Each Department in the School of Biological Sciences contributes to the degree programmes offered by teaching in their specialist areas of interest and research. The Department of Genetics runs and teaches two degree courses, the BSc Biological Sciences (Genetics) and the BSc in Medical Genetics.
The emphasis of the genetics taught to Biological Sciences (Genetics) and Medical Genetics students is tailored to the interests and higher level course requirements of each group of students. Students taking the Biological Sciences (Genetics) course focus more on the organisation, inheritance, expression, and evolution of genes in a wide range of organisms from bacteria and fungi to humans and plants. Medical Genetics students focus more closely on the application of genetics to medicine, in particular, the application of genetics to the diagnosis and management of genetic disease and the social and ethical issues raised by recent advances in the topic.
Whilst the emphasis of the genetics taught in the first year differs between the degrees, both streams take additional modules in biochemistry, physiology, chemistry and microbiology.
To provide background to the subject areas that can be chosen in the second and final years. Biological Sciences students take modules in plant and animal diversity and physiology, cell and developmental biology, and environmental and evolutionary biology. Medical Genetics students take an extended genetics module that includes topics of specific interest to the subject of their course and an additional, more medically orientated physiology module.

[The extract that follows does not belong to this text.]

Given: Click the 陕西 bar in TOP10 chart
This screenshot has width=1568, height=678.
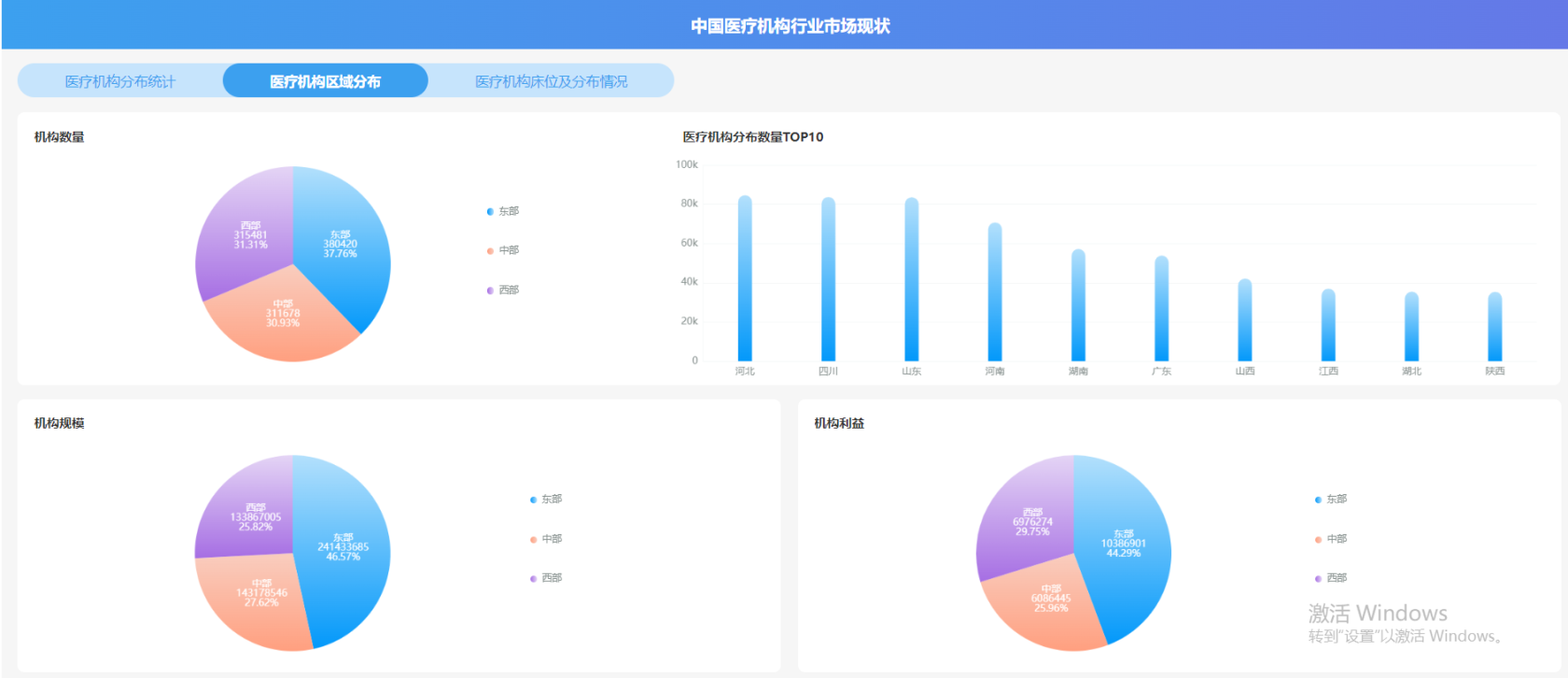Looking at the screenshot, I should (x=1495, y=327).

In both degrees, the aim of the first year is to provide students with a strong and rounded foundation in modern biological and medical sciences upon which the more specialised second and final years can be built.
Second and Third Years
Students have a choice of modules in the second and final years so that they can focus on the aspects of genetics that most interest them.Genetics modules available in the second and final years include those that cover human genetics, bioinformatics, genomics, medical genetics, microbial genetics, chromosome biology mutagenesis, developmental genetics, evolutionary genetics and current issues in genetics.
Students can further tailor their course to their interests by choosing to take modules in physiology and pharmacology, microbiology, biochemistry and zoology.
One third of the final year is devoted to either carrying out experimental laboratory work on exciting, state-of-the-art research in the laboratories of Departmental academic staff or working supervised by the academic staff on an analytical project involving data and ideas in the genetics research literature. Recent projects have included ‘Tackling the Trots’ - the Molecular Genetic Basis of the Virulence of Bacteria Causing Diarrhoeal Diseases; The Molecular Evolution of Biological Clock Genes; and the Y Chromosome and Human Genetic History. Final Year students are encouraged to become involved in departmental activities by attending discussion sessions and seminars by visiting scientists.